Laura Geisterfer-Doeve: ‘Het is pas 3,5 maand geleden dat ik Xen verloor bij precies 39 weken zwangerschap. Ik geloof dat er meer is tussen hemel en aarde en dat is mijn houvast. Ik weet dat zijn overlijden niet voor niets is geweest. Dit was ons zielenopdracht samen. Ik voel hem om me heen, hij laat zich ook ‘zien’. Dat is een troost maar ook een gemis.’

Liesbeth Van Tienhoven van Goch: ‘Schrijven, schrijven terug lezen en schrijven dat was en is nog steeds wat mij helpt om niet in te storten.’

Berry Akkermans: ‘Maartje (14) is overleden aan suïcide in 2015. Ik heb contact gezocht met een lotgenotengroep buiten de reguliere paden. Dit was een groep in Rotterdam die is ontstaan op initiatief van een vader van wie de dochter ook weg is gegaan. Iedere twee weken. Deze groep heeft mij echt weer in het zadel geholpen. . . Terwijl ons, in deze groep allen hetzelfde is overkomen. Zij bewezen mij dat de gevoelens, het verdriet, mijn gedachten, mijn ingestorte wereld etc. niet aan mij lag maar dat dit bij het rouwproces hoorde.’

Arrijanne van Driel: ‘Mijn zoon is 15 september j.l. overleden, hij was 27 jaar. Schreeuw soms in wanhoop naar Boven: hoe moet ik rouwen, GVD, hoe doe je dat!!! Ik weet het niet en ‘doe’ maar wat… Ik huil, schreeuw, stampvoet, werk, schrijf, luister naar mijn zoon zijn muziek, ga naar mijn Cursus in Wonderen groep, drink soms mijn verdriet weg met een wijntje, heb gesprekken met een professional, lees ondersteunende boeken, heb af en toe contact met zijn vriendengroep, huil, schreeuw, stampvoet, werk, schrijf enzovoort. Zoiets?’

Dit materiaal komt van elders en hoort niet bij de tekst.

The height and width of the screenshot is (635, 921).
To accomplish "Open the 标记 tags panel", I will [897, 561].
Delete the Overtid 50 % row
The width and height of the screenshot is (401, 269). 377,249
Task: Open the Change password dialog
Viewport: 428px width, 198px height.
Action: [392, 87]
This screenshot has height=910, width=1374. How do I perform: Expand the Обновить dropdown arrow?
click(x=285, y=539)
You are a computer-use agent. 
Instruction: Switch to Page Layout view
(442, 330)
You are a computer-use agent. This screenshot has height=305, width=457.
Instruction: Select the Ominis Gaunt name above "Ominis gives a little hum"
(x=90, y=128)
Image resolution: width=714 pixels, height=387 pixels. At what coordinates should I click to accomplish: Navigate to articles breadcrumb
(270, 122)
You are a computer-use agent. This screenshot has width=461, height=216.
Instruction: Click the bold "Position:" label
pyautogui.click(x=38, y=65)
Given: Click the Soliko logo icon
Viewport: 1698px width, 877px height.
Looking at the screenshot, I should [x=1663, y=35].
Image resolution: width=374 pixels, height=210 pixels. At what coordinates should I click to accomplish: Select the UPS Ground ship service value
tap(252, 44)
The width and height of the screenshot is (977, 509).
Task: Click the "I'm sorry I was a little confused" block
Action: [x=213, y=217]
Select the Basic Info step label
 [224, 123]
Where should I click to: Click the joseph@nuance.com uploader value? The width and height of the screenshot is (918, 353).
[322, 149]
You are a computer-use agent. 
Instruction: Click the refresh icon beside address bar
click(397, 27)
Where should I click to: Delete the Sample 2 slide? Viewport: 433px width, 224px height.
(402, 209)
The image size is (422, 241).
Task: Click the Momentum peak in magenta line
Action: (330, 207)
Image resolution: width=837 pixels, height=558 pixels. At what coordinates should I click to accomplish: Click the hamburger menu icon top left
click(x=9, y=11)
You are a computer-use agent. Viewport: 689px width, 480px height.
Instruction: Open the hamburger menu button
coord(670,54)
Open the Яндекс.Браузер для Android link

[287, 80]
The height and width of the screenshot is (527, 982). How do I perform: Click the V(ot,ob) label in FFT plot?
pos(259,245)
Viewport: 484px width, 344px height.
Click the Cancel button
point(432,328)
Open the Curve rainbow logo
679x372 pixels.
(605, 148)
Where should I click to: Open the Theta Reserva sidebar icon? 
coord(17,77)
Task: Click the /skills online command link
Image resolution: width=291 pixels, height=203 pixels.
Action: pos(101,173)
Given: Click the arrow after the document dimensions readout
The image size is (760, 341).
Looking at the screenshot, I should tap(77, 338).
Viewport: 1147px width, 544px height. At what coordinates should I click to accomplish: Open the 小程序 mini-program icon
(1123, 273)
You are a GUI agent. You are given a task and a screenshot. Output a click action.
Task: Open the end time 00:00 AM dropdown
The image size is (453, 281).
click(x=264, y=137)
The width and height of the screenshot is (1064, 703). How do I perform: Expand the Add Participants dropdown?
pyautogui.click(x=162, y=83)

Corine Nijland-Post: ‘Ik heb therapie gehad: EMDR, zodat ik lucht kreeg om mijn gedachten en gevoel te delen of te verwerken. Het verdriet en het gemis blijft, maar praten, praten, praten helpt. Ik ben druk met alles te verzamelen en proberen in een album te doen, zijn tekeningen, gedichtjes, foto’s, schriftjes. Het is veel, maar laat mij maar bezig zijn.’

Omgaan met rouw

Ik merk het steeds vaker, er is niet één manier. Er is niet één manier van omgaan met rouw, niet één manier om te verwerken, niet één manier om aan rouwverwerking te doen. Bovenstaande reacties zijn een deel van de reacties die ik heb gehad op de vraag: hoe doet u aan rouwverwerking? Wat ik heel vaak naar voren zie komen is schrijven. Het opschrijven van uw gevoelens, emoties, gedichtjes, dagelijkse dingen. Maar ook EMDR is een goede start als u uw emoties niet de baas bent. Gesprekken met mensen die hetzelfde hebben meegemaakt. Herkenning in de vorm van een lotgenoot, lotgenotengroep of therapeut kan zeker helpen. Herinneringen levend houden. Foto’s, video’s, tastbare dingen verzamelen. En praten. Vraag mensen om naar u te luisteren. Er zijn genoeg mensen die tegen u zeggen: Als ik iets voor u kan doen… Dat kan dus, laat ze gaan zitten en laat ze luisteren. Dat is al iets wat enorm helend werkt. En verder, sommige dingen zullen bij u passen en andere niet. Dus probeer dingen uit. Er komt uiteindelijk vast een therapie, boek, workshop, groep, gesprek of activiteit waar u u prettig bij voelt en die u verder kan helpen.